W głębokiej patelni lub woku rozgrzewamy olej. Ja nalałam tyle by sięgało do połowy wysokości sajgonki. Sajgonki przekładamy do gorącego oleju i smażymy z obu stron aż osiągną złoty kolor. Podajemy z ulubionym sosem.
Piękne Ci wyszły!ja do farszu dodaję jeszcze drobno posiekaną kapustę pekińską:)
OdpowiedzUsuńZ kapustą też dobrze, ale ja docelowo chciałabym zrobić jak najbliższe oryginałowi, więc bez kapusty :)
UsuńWyglądają pysznie, a co to za sos na ostatnim zdjęciu?
OdpowiedzUsuńTo tajski sos ze sklepu z azjatycką żywnością - "Spring Rolls Chilli Sauce".
UsuńAleż smakowcie wyglądają! :)
OdpowiedzUsuńJa raz robiłam, były pyszne, muszę kiedyś powtórzyć:)
Wyglądają smakowicie! Uwielbiam sajgonki, chyba się w końcu odważę i przygotuję :)
OdpowiedzUsuńZdecydowanie warto, więc spróbuj. Ja teraz żałuję, że tak długo się do tego przymierzałam :)
UsuńPozdrawiam serdecznie i gratuluję smacznego bloga!
OdpowiedzUsuńChciałabym zaprosić Ciebie na stronę znajdzprzepisy.pl oraz do dodania swojego bloga na listę TOP BLOGI, gdzie dołączyło już ponad 1300 blogerów! Nasze strony są już dostępne w 37 krajach i jesteśmy drugą co do wielkości wyszukiwarką przepisów kulinarnych na świecie!
Byłoby mi bardzo miło, jakby i Twoje przepisy znalazły się u nas i tym samym trafiły do jeszcze większego grona odbiorców :)
Aby znaleźć się na liście Top Blogi wystarczy tylko zarejestrować swój blog tutaj: http://www.znajdzprzepisy.pl/dodaj-blog
Życzę miłego dnia!
Ooo super, wypróbuję ten przepis :)
OdpowiedzUsuńJa też mam pytanie odnosnie sosu...czy to wlasna robota??? kocham te chińsko- wietnamskie jedzenie a sosy zwlaszcza chilli znikają u mnie w niewyjaśnionych okolicznościach....
OdpowiedzUsuńNie, akurat ten sos nie jest własnej roboty.

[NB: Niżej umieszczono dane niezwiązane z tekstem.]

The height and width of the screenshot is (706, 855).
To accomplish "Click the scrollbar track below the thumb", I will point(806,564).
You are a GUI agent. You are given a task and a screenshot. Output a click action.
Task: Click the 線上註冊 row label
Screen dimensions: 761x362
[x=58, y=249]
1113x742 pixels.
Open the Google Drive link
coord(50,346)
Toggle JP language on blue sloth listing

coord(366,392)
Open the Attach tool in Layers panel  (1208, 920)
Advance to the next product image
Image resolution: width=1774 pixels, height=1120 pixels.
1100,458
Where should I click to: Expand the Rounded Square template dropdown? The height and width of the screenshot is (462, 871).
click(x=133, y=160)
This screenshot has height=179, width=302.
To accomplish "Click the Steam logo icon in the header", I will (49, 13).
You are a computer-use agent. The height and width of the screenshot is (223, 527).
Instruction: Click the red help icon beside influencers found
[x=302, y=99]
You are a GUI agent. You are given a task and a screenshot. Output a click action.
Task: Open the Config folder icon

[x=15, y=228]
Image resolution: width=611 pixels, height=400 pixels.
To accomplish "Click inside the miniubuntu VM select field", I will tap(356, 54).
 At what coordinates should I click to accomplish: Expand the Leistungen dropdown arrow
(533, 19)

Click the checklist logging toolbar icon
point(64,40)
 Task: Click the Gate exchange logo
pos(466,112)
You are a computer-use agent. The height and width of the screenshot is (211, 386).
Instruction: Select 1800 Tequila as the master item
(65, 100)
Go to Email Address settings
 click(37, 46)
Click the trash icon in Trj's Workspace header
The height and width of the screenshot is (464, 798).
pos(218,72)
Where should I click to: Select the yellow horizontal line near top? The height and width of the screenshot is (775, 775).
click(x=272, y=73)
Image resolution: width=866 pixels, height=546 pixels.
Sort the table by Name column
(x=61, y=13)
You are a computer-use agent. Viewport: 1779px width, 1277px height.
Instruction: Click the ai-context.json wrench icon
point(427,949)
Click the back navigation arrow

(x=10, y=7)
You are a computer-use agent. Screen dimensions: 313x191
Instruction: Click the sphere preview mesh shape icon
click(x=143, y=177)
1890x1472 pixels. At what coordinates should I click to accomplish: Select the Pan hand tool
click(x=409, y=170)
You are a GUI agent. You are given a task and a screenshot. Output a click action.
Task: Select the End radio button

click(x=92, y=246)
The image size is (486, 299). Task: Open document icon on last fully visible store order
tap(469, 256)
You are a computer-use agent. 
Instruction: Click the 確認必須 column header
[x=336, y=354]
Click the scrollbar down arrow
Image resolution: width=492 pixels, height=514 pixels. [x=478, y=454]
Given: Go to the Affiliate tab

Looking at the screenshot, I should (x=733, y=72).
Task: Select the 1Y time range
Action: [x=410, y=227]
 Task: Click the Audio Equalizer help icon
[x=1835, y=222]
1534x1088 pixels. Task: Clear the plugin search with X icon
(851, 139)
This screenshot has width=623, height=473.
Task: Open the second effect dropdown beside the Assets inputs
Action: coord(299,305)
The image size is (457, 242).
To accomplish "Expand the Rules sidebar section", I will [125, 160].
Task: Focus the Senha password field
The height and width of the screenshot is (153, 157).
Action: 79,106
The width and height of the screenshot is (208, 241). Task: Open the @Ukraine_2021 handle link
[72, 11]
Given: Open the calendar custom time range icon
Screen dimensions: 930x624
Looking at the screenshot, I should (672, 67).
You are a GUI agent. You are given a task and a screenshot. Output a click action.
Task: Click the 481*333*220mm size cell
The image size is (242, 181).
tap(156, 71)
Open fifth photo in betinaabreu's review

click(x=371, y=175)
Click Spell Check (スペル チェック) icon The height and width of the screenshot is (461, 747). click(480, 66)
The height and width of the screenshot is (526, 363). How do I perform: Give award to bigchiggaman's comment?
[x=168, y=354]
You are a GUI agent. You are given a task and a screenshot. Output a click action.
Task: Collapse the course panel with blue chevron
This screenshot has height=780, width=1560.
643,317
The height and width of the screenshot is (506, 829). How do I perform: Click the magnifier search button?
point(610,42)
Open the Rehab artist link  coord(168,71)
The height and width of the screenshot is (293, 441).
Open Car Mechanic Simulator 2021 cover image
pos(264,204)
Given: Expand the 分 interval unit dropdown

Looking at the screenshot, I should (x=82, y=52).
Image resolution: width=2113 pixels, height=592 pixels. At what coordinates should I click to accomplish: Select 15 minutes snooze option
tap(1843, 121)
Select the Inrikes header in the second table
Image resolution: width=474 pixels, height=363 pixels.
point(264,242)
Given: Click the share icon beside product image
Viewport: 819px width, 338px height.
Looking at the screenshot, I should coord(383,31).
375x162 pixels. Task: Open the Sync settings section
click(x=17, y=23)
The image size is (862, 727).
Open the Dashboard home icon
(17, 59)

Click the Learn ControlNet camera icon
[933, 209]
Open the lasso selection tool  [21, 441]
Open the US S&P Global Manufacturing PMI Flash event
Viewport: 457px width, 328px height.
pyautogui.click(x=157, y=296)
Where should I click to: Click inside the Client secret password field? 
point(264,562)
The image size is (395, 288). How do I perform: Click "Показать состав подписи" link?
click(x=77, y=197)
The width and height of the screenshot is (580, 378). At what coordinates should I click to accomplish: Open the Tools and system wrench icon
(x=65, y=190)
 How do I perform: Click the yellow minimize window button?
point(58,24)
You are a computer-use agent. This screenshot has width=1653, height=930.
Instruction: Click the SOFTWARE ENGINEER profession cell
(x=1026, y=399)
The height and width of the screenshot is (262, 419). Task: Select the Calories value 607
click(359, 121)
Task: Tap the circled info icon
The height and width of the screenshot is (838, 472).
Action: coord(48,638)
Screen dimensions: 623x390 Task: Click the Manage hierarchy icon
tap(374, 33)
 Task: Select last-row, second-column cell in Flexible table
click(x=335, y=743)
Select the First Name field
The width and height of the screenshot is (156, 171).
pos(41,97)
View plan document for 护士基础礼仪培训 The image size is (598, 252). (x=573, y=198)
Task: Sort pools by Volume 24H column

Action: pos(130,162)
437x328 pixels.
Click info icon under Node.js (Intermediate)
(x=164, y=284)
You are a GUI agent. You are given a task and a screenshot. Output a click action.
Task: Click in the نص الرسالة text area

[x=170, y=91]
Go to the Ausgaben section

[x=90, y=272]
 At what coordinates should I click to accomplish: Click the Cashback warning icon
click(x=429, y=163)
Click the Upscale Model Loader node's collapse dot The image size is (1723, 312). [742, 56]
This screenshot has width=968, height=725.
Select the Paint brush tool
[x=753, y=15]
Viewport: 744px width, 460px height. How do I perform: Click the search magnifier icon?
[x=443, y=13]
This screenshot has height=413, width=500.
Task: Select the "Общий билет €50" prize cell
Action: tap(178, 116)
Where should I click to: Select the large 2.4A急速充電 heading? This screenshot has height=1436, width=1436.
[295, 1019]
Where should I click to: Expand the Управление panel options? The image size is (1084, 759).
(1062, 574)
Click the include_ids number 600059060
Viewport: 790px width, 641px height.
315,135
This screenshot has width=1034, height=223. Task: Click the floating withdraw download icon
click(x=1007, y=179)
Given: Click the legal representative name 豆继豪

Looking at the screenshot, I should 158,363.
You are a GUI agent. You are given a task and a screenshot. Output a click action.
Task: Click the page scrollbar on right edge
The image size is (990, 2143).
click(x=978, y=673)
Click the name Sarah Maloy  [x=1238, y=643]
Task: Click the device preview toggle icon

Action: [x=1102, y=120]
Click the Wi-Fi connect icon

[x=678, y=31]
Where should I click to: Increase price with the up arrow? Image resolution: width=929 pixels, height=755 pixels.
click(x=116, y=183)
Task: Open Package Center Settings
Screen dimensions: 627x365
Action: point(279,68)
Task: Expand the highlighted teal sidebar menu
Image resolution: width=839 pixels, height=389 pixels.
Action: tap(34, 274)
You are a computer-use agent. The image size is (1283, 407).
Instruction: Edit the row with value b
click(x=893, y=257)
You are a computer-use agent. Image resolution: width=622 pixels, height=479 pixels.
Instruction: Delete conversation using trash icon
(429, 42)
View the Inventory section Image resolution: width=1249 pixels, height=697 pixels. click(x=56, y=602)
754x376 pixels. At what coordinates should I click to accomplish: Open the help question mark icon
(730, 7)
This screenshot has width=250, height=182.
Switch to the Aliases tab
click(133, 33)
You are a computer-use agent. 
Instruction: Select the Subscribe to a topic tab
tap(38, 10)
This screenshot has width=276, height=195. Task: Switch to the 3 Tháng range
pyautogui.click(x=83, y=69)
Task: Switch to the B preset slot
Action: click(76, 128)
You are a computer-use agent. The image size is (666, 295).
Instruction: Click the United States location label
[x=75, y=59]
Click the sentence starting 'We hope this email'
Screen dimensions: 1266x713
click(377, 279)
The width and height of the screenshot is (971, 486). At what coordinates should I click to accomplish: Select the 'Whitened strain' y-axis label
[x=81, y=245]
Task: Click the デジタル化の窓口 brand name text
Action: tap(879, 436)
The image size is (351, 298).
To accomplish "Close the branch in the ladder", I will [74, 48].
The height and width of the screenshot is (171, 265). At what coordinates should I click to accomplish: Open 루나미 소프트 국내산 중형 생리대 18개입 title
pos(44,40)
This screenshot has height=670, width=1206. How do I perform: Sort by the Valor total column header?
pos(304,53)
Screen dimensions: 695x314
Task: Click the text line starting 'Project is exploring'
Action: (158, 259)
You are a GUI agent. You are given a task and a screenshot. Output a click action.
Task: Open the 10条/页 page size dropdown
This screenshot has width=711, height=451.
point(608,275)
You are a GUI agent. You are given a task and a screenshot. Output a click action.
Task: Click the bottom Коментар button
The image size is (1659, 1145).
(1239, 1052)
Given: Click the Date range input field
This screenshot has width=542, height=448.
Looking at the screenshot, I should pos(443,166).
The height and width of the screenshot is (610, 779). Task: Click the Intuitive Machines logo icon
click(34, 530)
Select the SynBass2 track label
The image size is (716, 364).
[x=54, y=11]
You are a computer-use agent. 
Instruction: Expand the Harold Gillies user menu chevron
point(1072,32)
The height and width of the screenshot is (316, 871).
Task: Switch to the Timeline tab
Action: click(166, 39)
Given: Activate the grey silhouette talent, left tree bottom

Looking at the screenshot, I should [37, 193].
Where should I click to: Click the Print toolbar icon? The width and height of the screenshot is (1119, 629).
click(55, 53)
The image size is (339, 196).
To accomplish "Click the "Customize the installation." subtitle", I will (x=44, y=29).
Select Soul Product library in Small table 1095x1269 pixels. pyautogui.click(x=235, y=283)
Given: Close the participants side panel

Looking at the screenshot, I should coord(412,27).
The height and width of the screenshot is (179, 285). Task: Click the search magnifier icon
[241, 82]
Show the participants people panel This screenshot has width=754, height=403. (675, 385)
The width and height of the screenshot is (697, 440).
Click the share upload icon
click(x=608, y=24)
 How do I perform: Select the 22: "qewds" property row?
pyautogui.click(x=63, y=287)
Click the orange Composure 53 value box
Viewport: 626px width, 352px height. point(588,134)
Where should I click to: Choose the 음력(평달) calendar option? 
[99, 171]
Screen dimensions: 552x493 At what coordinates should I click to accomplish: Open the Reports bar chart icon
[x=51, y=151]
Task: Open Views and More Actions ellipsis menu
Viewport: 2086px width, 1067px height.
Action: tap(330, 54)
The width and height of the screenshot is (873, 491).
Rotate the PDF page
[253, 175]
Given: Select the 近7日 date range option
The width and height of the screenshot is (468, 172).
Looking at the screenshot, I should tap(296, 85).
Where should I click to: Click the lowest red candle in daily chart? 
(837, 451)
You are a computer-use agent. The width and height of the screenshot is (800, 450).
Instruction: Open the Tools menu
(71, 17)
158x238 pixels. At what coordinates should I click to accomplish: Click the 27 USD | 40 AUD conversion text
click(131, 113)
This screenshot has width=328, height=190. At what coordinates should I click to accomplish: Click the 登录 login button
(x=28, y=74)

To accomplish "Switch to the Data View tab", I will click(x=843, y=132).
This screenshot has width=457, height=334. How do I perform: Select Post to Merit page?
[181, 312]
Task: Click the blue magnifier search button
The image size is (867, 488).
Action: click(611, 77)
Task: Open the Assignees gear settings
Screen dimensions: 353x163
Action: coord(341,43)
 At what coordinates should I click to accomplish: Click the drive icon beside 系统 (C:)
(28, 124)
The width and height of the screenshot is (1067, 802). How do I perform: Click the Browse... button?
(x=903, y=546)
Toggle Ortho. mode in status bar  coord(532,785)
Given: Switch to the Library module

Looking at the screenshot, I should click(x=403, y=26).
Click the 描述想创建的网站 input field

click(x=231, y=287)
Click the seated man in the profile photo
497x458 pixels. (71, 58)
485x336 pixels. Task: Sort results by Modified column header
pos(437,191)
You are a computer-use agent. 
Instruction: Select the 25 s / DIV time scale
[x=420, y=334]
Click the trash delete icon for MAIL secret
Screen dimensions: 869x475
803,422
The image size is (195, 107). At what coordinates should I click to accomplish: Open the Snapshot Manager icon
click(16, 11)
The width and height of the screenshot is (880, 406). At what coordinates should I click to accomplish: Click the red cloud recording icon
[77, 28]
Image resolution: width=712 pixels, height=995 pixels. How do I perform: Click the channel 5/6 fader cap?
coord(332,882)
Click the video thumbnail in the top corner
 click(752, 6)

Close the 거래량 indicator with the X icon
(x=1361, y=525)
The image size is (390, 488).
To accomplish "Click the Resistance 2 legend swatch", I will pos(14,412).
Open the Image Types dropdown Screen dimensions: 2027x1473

To tajski sos chilli do spring rolls. Kupiłam go w sklepie z azjatycką żywnością w celu wypróbowania.
UsuńDzięki za informację...I jak sprawdził się??? Pozdrawiam serdecznie ;)
UsuńTen konkretny jest bardzo delikatny. Ja jednak wolę bardziej zdecydowany smak.
UsuńJa używam do farszu kapusty kiszonej podsmażam ją tak na złoto i dodaję do mięska mielonego grzybków Mun makaronu sojowego cebulki sosu sojowego jajka i zawijam. Moje pytanie czy można smażyć we frytownicy? Bo mi często pękają :-( a wszystkie składniki smażę na wytopionym tłuszczu z mięska więc nie jest to tłusty farsz. Pozdrawiam i czekam na odpowiedź.
OdpowiedzUsuńWe frytownicy jak najbardziej można smażyć. Ogólnie smaży się je raczej na głębokim tłuszczu - ja smażę tak by tłuszcz sięgał do mniej więcej połowy sajgonki i w trakcie smażenia je obracam. Nie mam pomysłu na to czemu mogą Ci pękać... może dajesz zbyt dużo farszu i dlatego pękają?
Usuńsajgonki mają tendencję do pękania jeśli po namoczeniu nie pozwolisz im wyschnąć, tylko od razu wrzucisz na patelnię :)
UsuńOoo, dobra informacja. Dziękuję :) Ja za każdym razem zostawiałam do wyschnięcia i może dlatego nigdy mi nie pękły.